ARBEITSANWEISUNGEN >>
[1] Schreibe den Textauszug zur Buchpreisbindung beginnend bei „Buchpreisbindung, Buchhandlung“ und endend bei „europäischen Warenverkehrsfreiheit fest.“ erneut ab und ersetze dabei „Madrid“ durch „Barcelona“.
[2] Beantworte anhand des Textauszugs zur Buchpreisbindung die folgenden Fragen.
(a) Welche Buchhandlungen profitieren vor allem von der Buchpreisbindung?
(b) Wem hat die Monopolkommission das Sondergutachten vorgelegt?
(c) Aus welchem Jahr stammt das Urteil des EuGH, das Anlass für das Gutachten war?

TEXTAUSZUG >>
Buchpreisbindung, Buchhandlung
Die deutsche Buchpreisbindung garantiert gleiche Preise, unabhängig davon, wo man das Buch kauft. Vor allem kleinere Buchhandlungen profitieren davon. Der abgebildeten Buchhandlung dürfte das trotzdem egal sein: Das Symbolfoto zeigt einen Buchladen in Madrid. FDV, Libreria San Gines, CC BY 3.0

Die Monopolkommission hat der Bundesregierung ein Sondergutachten mit dem Titel »Die Buchpreisbindung in einem sich ändernden Marktumfeld« vorgelegt. Wie die Kommission mitteilt ist das Gutachten aus eigenem Ermessen erstellt worden. Anlass sei ein Urteil des Europäischen Gerichtshofs (EuGH) aus dem Jahr 2016 gewesen. Der EuGH stellte in diesem die Unvereinbarkeit der deutschen Arzneimittelpreisbindung mit der europäischen Warenverkehrsfreiheit fest.

BEREITGESTELLTES MATERIAL >>
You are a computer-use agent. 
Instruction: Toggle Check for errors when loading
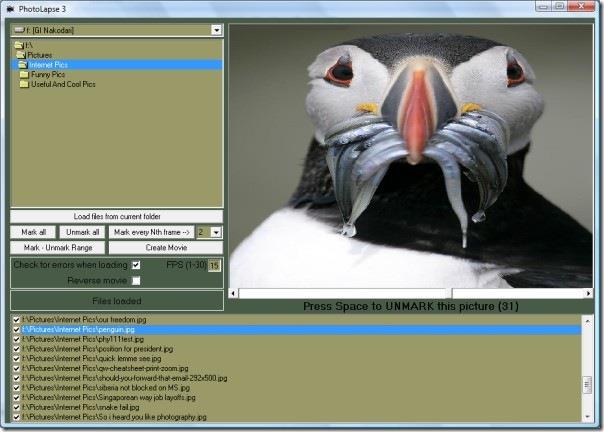(136, 265)
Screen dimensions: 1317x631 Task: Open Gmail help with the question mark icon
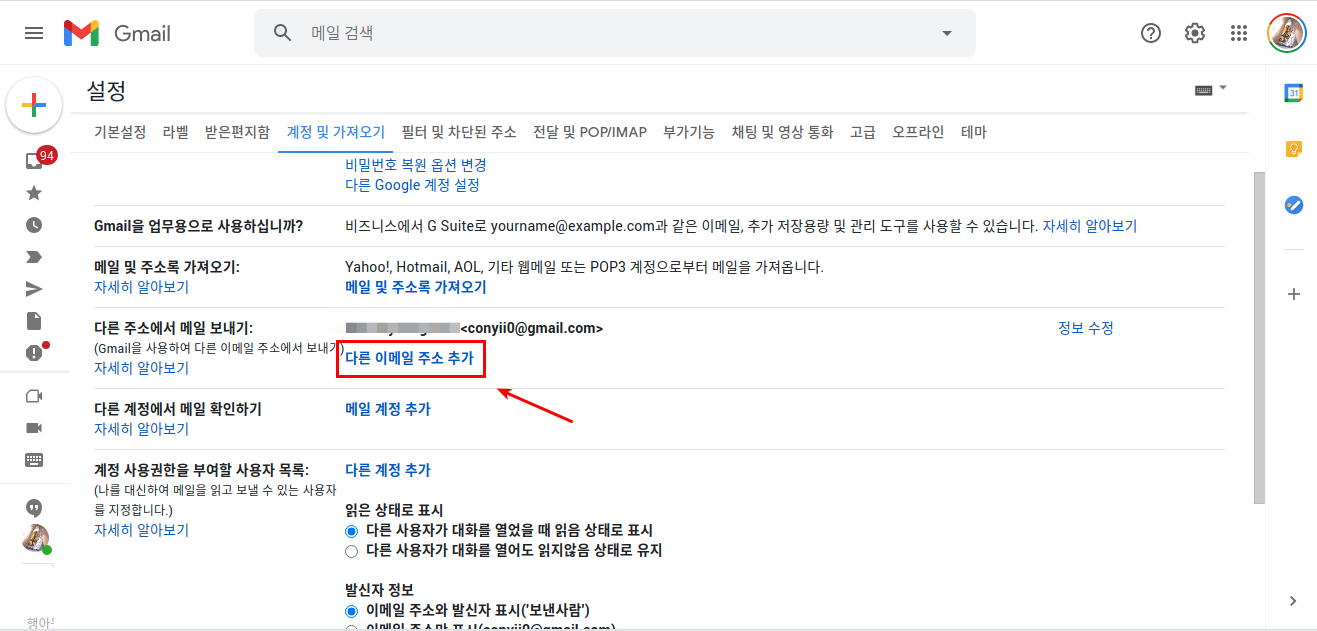pyautogui.click(x=1150, y=32)
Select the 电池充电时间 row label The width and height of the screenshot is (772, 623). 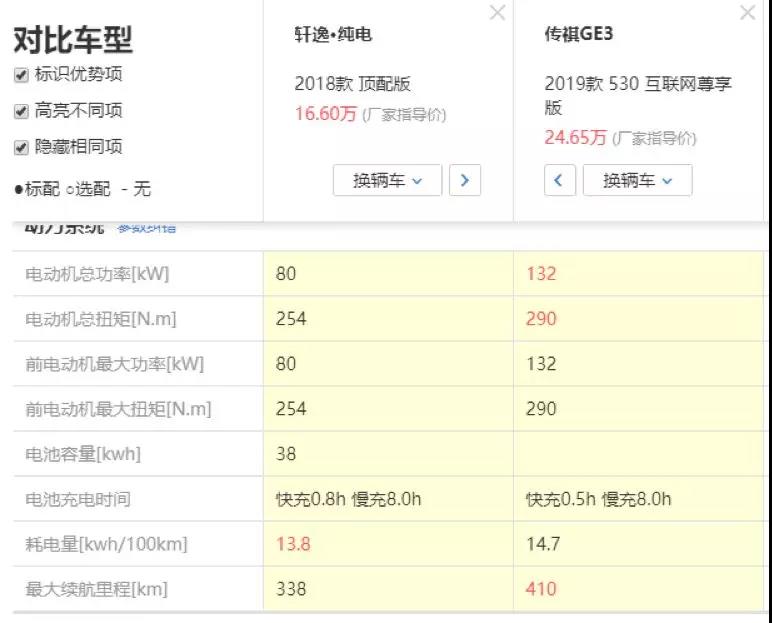[78, 499]
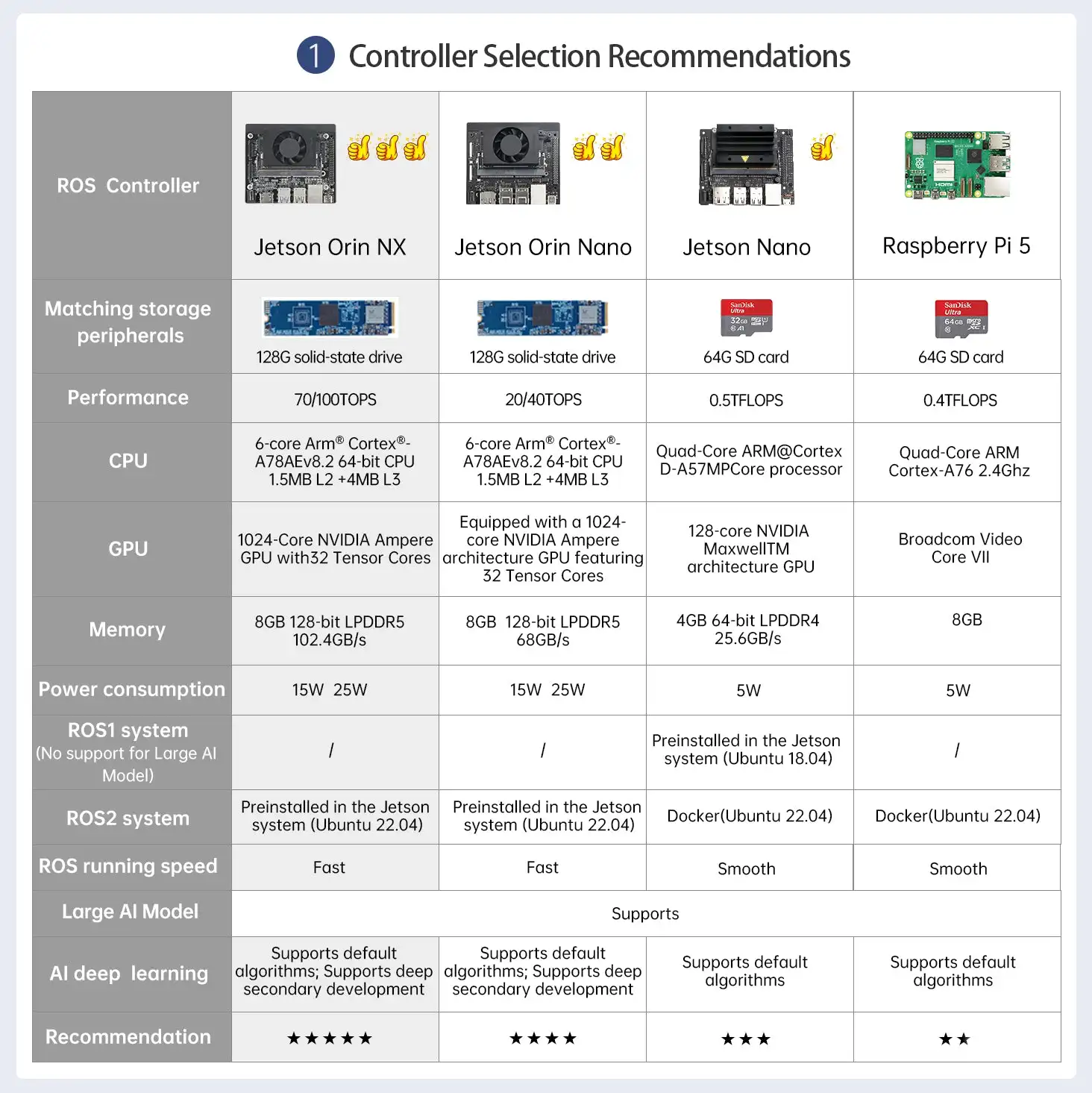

LÖSUNGEN NACH AUFGABEN >>
[1]
Buchpreisbindung, Buchhandlung
Die deutsche Buchpreisbindung garantiert gleiche Preise, unabhängig davon, wo man das Buch kauft. Vor allem kleinere Buchhandlungen profitieren davon. Der abgebildeten Buchhandlung dürfte das trotzdem egal sein: Das Symbolfoto zeigt einen Buchladen in Barcelona. FDV, Libreria San Gines, CC BY 3.0

Die Monopolkommission hat der Bundesregierung ein Sondergutachten mit dem Titel »Die Buchpreisbindung in einem sich ändernden Marktumfeld« vorgelegt. Wie die Kommission mitteilt ist das Gutachten aus eigenem Ermessen erstellt worden. Anlass sei ein Urteil des Europäischen Gerichtshofs (EuGH) aus dem Jahr 2016 gewesen. Der EuGH stellte in diesem die Unvereinbarkeit der deutschen Arzneimittelpreisbindung mit der europäischen Warenverkehrsfreiheit fest.

[2]
(a) Kleinere Buchhandlungen
(b) Der Bundesregierung
(c) 2016